• _Exercise data_:

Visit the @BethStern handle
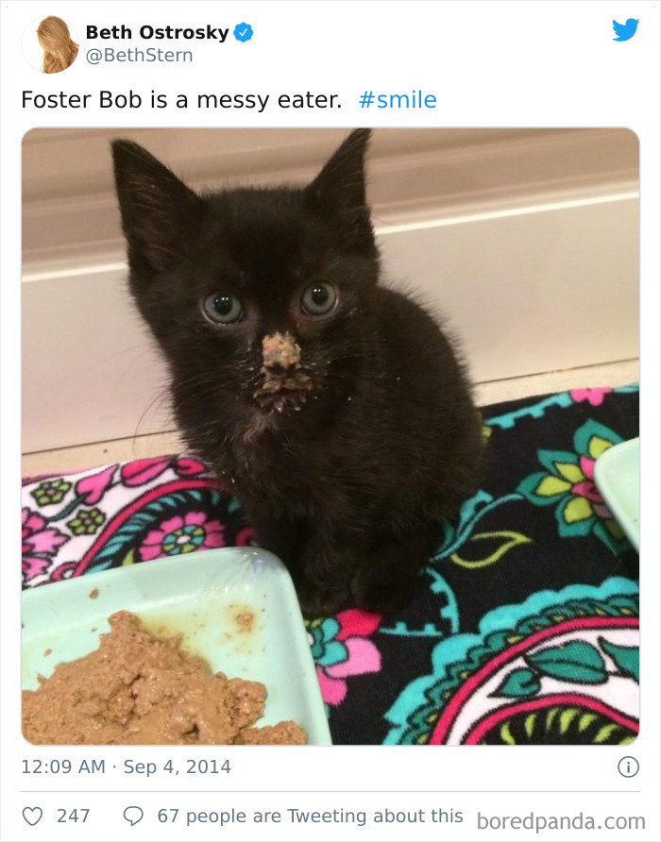Image resolution: width=661 pixels, height=842 pixels. pos(139,56)
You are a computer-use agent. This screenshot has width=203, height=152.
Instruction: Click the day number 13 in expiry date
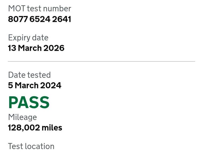pos(12,48)
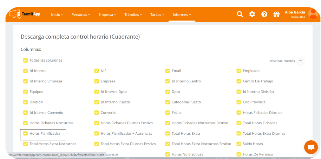Click the Alba García user name
The width and height of the screenshot is (321, 159).
(x=295, y=12)
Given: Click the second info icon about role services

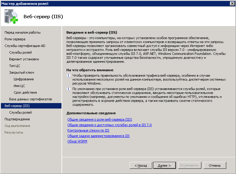Looking at the screenshot, I should [x=69, y=89].
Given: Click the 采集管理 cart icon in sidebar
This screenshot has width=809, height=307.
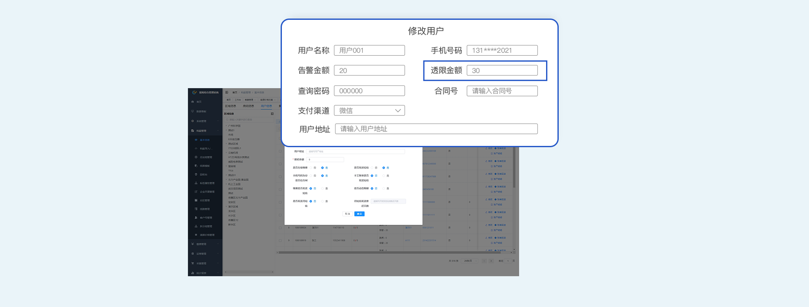Looking at the screenshot, I should point(193,263).
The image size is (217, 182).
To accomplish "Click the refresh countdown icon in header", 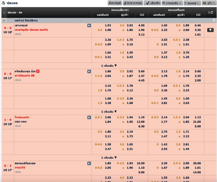I will (210, 12).
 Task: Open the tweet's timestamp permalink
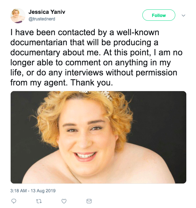33,191
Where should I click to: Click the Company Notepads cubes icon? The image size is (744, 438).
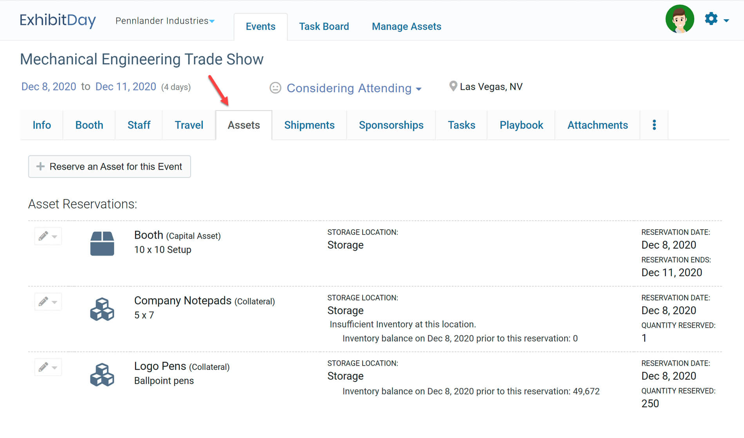[x=102, y=309]
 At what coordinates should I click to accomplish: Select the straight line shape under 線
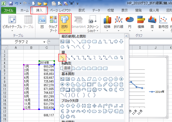(x=62, y=57)
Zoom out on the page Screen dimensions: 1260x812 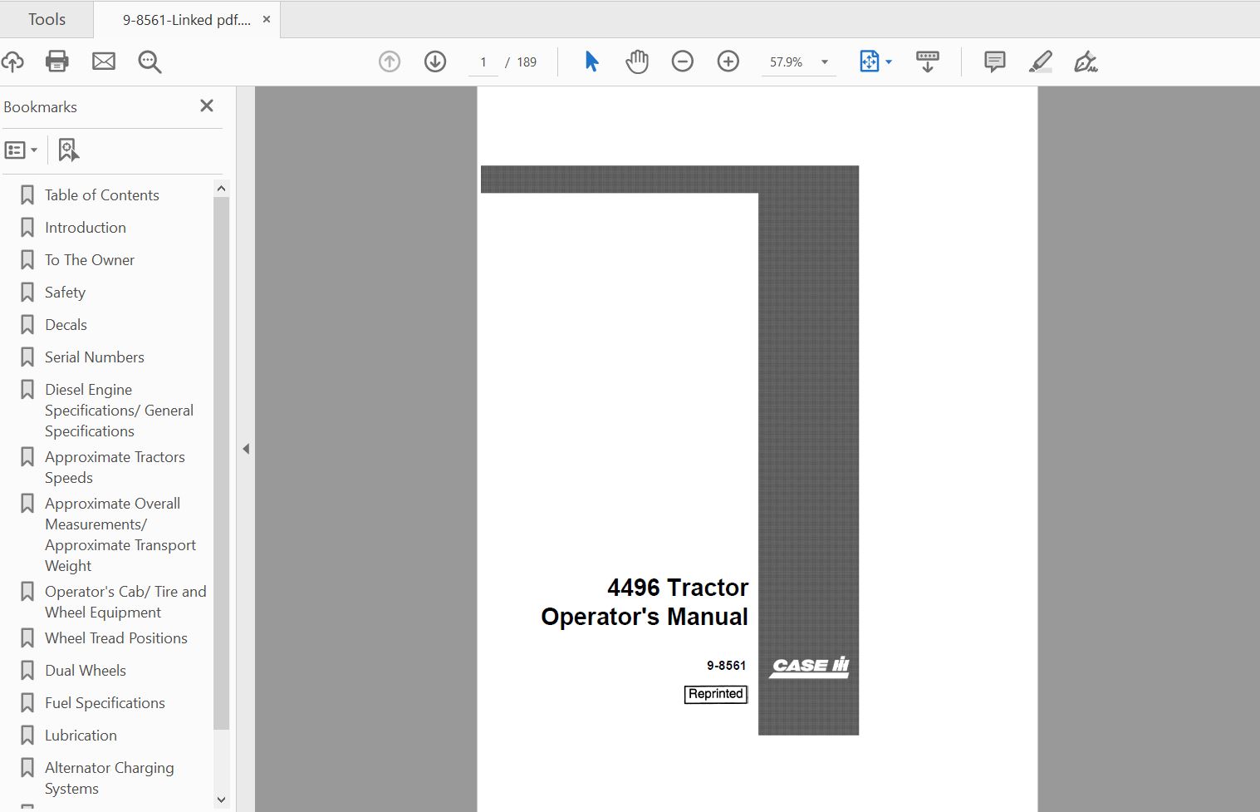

• _Work instructions_:
Count the lines in the listing above that contain the string "Given", and reply with the number alone.

• _Result_:
2